Provide a surrogate or placeholder for another object to control access to it.

The Problem

An e-commerce platform has a product catalog service that simulates an expensive database lookup (500ms per call). Every request hits this slow service. Additionally, the catalog should be restricted based on user roles. Without an intermediary, caching logic and access control would need to be embedded in the catalog service itself.

The Solution

The Proxy pattern introduces two proxy objects: a Caching Proxy that stores previously fetched results in memory, and an Access Control Proxy that checks the caller’s role before allowing access. Both implement the same ProductCatalog interface, so the client interacts with them transparently. The proxies are layered: access control wraps caching, which wraps the real service.

Structure

  • Subject Interface (ProductCatalog) — Declares getProduct(id) and listProducts().
  • Real Subject (ProductCatalogService) — The actual catalog service with simulated 500ms delay.
  • Caching Proxy (CachingProxyService) — Caches results in a Map for instant subsequent access.
  • Access Control Proxy (AccessControlProxyService) — Checks the caller’s role before delegating. Throws ForbiddenException for unauthorized roles.

Implementation

The ProductCatalogService holds five products with a simulated 500ms delay. The caching proxy eliminates repeated delays — the first request takes ~500ms, the second returns instantly. The access control proxy only permits "admin" and "user" roles.

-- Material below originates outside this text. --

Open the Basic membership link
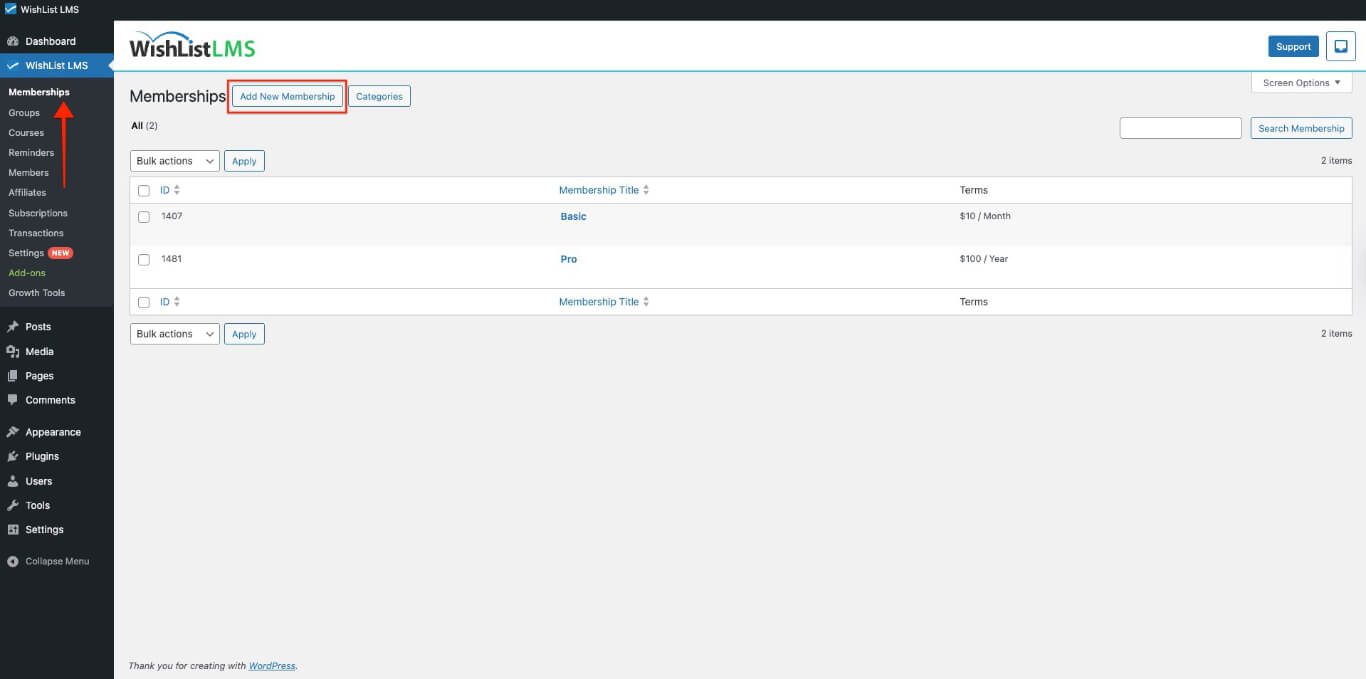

export interface Product {
  id: string;
  name: string;
  price: number;
  category: string;
}

export interface ProductCatalog {
  getProduct(id: string): Product | null;
  listProducts(): Product[];
}

NestJS Integration

All three classes are registered as NestJS providers. The CachingProxyService receives the real service via constructor injection. The AccessControlProxyService is configured with a useFactory provider that injects the CachingProxyService, creating the proxy chain through NestJS’s dependency injection. This demonstrates how NestJS’s DI container can compose proxies declaratively in the module definition.

When to Use

  • You need to add caching (virtual proxy) to avoid expensive repeated operations.
  • You need to control access based on permissions or roles (protection proxy).
  • You want to add logging, monitoring, or lazy initialization without modifying the real object.

When NOT to Use

  • The real object is already fast and lightweight — a caching proxy adds memory overhead for no gain.
  • Access control is better handled by framework-level guards that apply uniformly across endpoints.
  • The proxy interface would diverge significantly from the real subject.